The two sisters are almost exact opposites, the former pupil implies, even in the kind of shoes they wear. Miss Bright’s heels are ‘not above an inch in height’, she reports,

far different from Miss Mary’s which were the highest I ever saw, and so slender that it has always been a marvel to me how she walked. Her hair was in the neatest order, beautifully frizzed and delicately powdered, and hung down her back, confined only by a slider. Her cap border was laid in the nicest plaits. Her hat had a broad Leghorn brim, bound with green satin and a crown and bows of the same. (29)

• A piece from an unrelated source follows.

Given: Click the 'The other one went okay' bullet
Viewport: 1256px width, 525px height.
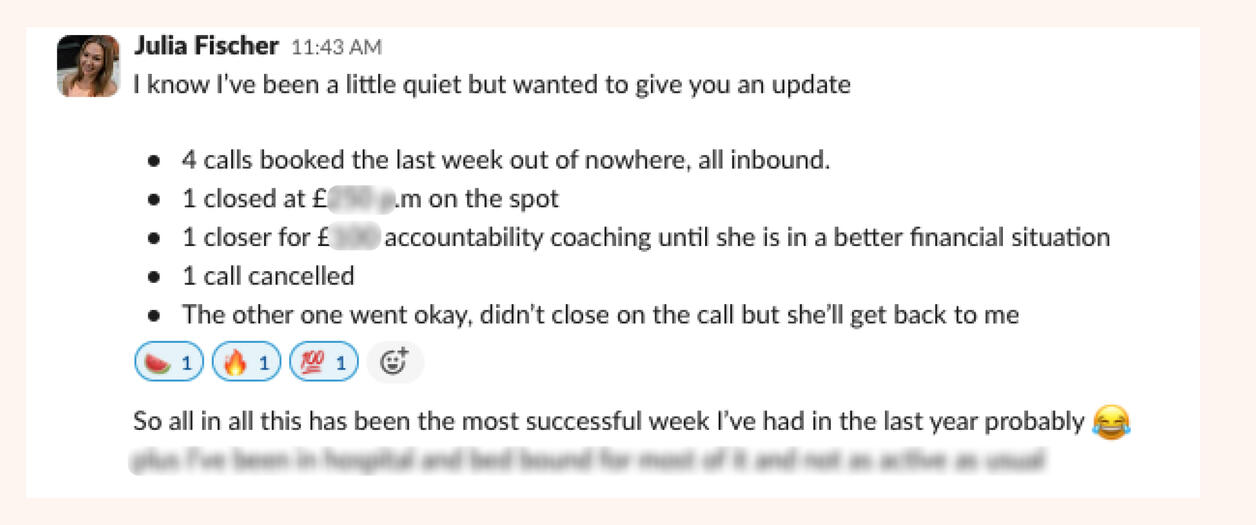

The physical appearance of the two sisters continues with a detailed, contrasting description of every item of dress and the manner in which it is arranged. What comes out of Maria’s account is a portrait of the elder sister as slightly ridiculous but endearing, and of the younger as perhaps too concerned with her appearance. There is also rigidity in the disposition of the different items of Miss Mary’s dress that suggests something more sinister, as perhaps the ‘bad’ fairy in a children’s story:

Her precise dress and her diminutive upright figure always put me in the mind of some fairy, and the tapping of her little shoe-heels as she trotted about the house, and which was always heard whether we saw her or not, gave me a feeling that she was present though invisible. (Ibid; emphasis added)

Maria Graham is here adhering to the common conceit that women who are too pretty or too concerned with physical appearances are superficial; to this she adds her teacher’s almost supernatural power to be everywhere and the indication that her presence was not quite benign and not always welcome, like that of a bad fairy.